VTT is developing methods for the recycling, decolouring, bleaching and
dissolving of textiles. Textiles are fed into the process both intact and as
loose scraps. Colour is then removed and the solubility of the cellulose
increased. After the application of solvents and removal in solution, the
recovered cellulose is then spun into fibre. The remaining fibrous material is
normally polyester, which can be melted down and used in the preparation of
fibres and composites.
“The manufacture of hygiene products and technical textiles will be possible
in the very near future because the solvent, after decolouring, is also
applicable in the recycling of pulp, for example from waste packaging. The
manufacture of clothing textiles will take a little longer, but in any case
this will not represent a major change for the textile industry,” says
Research Professor Ali Harlin from VTT.
VTT is developing treatment methods for waste textiles in cooperation with
Aalto University, SP Technical Research Institute of Sweden, Tampere
University of Technology and others.
Textile production has often made use of rags, especially in times of
shortage. These are recycled, torn and carded for reuse. Earlier methods,
however, have been unable to cope with fragile and often heavily soiled
fabric, leading to significant wastage in material.
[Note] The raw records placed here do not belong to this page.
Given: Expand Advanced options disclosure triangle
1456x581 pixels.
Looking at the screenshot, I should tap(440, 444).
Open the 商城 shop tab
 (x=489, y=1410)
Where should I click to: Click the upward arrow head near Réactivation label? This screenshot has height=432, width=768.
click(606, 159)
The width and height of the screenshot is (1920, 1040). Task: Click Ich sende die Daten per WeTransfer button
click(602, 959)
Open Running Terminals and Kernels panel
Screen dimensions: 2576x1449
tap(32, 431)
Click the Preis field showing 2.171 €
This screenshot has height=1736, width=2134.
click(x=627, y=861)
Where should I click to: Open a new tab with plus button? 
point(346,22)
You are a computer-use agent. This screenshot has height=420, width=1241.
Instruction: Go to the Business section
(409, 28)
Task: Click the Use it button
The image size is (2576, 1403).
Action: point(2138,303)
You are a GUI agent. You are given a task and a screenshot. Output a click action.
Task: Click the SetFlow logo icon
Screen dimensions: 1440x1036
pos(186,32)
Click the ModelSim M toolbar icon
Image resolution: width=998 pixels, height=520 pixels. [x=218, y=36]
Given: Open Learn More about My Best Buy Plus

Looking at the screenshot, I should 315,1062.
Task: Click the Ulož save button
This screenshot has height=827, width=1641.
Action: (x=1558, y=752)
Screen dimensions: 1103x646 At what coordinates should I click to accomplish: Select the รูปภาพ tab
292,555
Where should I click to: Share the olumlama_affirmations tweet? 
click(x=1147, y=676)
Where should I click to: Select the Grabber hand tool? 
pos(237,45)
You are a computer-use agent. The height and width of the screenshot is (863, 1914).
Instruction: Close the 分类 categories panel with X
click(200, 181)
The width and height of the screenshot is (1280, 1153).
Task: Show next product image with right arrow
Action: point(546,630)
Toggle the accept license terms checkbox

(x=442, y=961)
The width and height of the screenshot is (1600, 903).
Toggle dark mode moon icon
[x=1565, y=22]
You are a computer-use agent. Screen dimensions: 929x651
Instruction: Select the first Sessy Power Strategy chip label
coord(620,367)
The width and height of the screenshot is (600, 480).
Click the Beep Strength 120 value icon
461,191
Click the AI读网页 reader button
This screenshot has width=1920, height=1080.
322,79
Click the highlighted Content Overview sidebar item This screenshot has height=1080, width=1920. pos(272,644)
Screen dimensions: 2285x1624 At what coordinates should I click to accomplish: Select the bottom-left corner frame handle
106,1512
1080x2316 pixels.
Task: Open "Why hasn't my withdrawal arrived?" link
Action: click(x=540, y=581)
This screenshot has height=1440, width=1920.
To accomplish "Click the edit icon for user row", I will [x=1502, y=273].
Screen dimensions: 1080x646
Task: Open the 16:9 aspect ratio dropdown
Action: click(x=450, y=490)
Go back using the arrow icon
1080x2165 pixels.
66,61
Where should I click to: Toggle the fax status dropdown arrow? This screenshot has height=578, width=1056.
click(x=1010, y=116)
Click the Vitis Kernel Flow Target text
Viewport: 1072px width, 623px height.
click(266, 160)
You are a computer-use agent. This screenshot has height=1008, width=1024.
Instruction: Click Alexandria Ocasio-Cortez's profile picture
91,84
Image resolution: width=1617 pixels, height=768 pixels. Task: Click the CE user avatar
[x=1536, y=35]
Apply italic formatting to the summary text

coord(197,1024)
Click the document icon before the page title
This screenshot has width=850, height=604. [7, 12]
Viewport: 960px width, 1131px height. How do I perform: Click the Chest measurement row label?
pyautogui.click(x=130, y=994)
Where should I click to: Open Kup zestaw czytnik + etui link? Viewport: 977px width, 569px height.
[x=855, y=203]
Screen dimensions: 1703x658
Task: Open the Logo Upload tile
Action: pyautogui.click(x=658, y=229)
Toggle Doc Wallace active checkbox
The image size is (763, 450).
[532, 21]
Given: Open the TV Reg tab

Growing amount of waste with most ending up in landfills
Finland consumes around 70,000 tonnes of clothing and household textiles each
year. Estimates suggest about 30% of consumption is reused, with about 14%
sent for recycling. (Dahlbo et al. in journal Ympäristö ja Terveys 7:2013,
The amount of textile and clothing waste in the Helsinki metropolitan area
grew by 14% between 2007 and 2012 (8.9 > 10.2 kg/inhabitant/year). (Helsinki
Region Environmental Services Authority HSY waste sorting study, 2012).